EXERCISE: Extend the chat about message retries and latency past its last message, keeping the same back-and-forth style.

EXCERPTED TEXT:
========================

So the way it works is that the messages are put into buckets of pending-timeout/input-retry-timeout time periods
You say that because you match up the read log throughput with when the retries happen?
we had retries very soon after the system came back up. are retries somehow stateful in ZK?
Definitely seems odd to immediately get retries. Could've been within a minute on that graph though?
You shouldn't get them immediately. I could see getting them after the first minute if the system reads in too much initially
right now we’re at a batch count of 250, 100ms batch timeout. two tasks in particular always have very high latencies when the system becomes stressed, but those high numbers aren’t reflected in the INPUT complete latency numbers
Yeah I don't understand it either. Very curious about what is happening in chat links
and it just keeps doing more and more work without ever finishing anything?
Oh I know why complete latency isn't reflected. Chat links takes too long. Then they get retried before completion
But retries aren't really included in the complete latency statistics, tho it should probably be maintained (currently no good way to do this)

========================

SUPPLIED DATA:
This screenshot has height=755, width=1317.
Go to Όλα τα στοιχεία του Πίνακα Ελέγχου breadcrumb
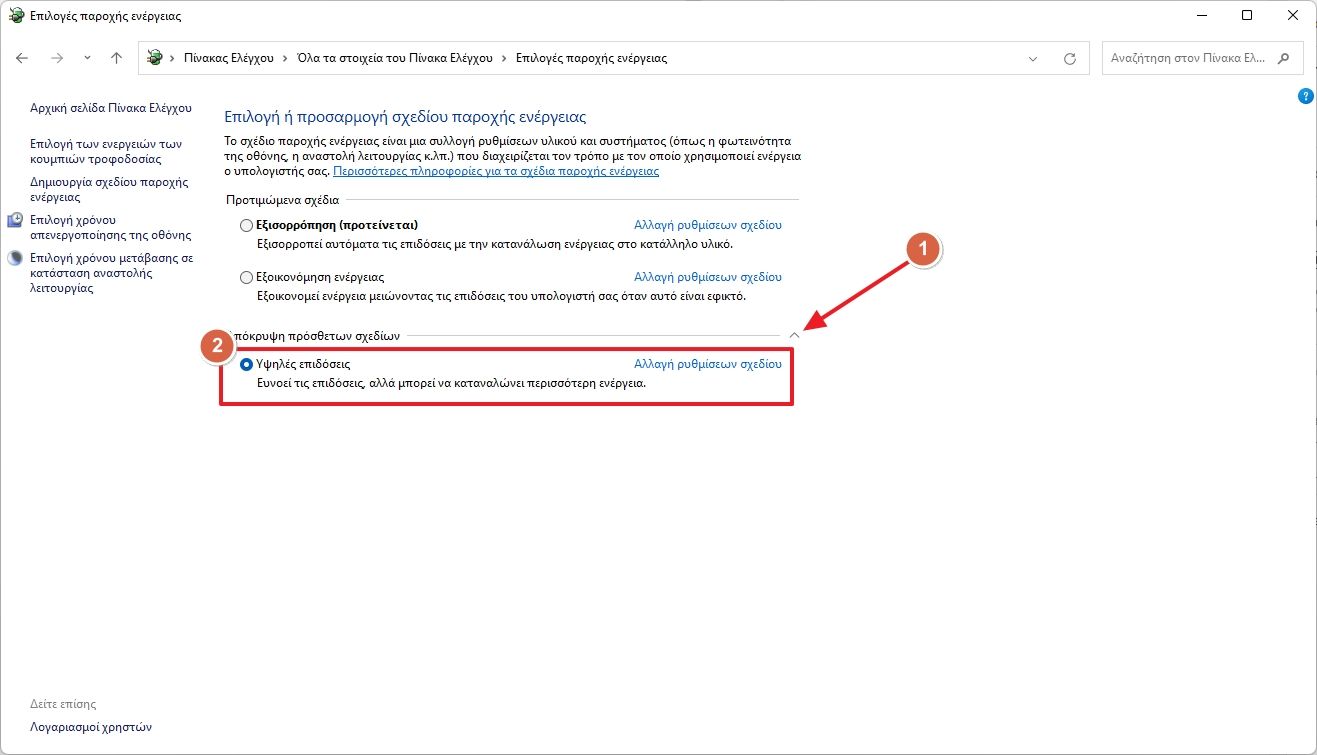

========================

RESPONSE TO THIS TASK:
ok. so our current :onyx/pending-timeout value, the 60s default is, for whatever reason, too low
Retry loop would make sense. You could increase the pending-timeout to give it more time to finish but you should probably figure out what chat links is doing
so in our case it’d be something like input > prepare > tracks > chat links FAIL input > prepare > tracks > chat links FAIL input > prepare > tracks > chat links FAIL
it’s all datomic queries + producing a transaction for commit-tx to eventually do
Ah. Unless you're using the batching functionality to do multiple queries at once you should probably reduce the batch size then. And maybe optimise he the query.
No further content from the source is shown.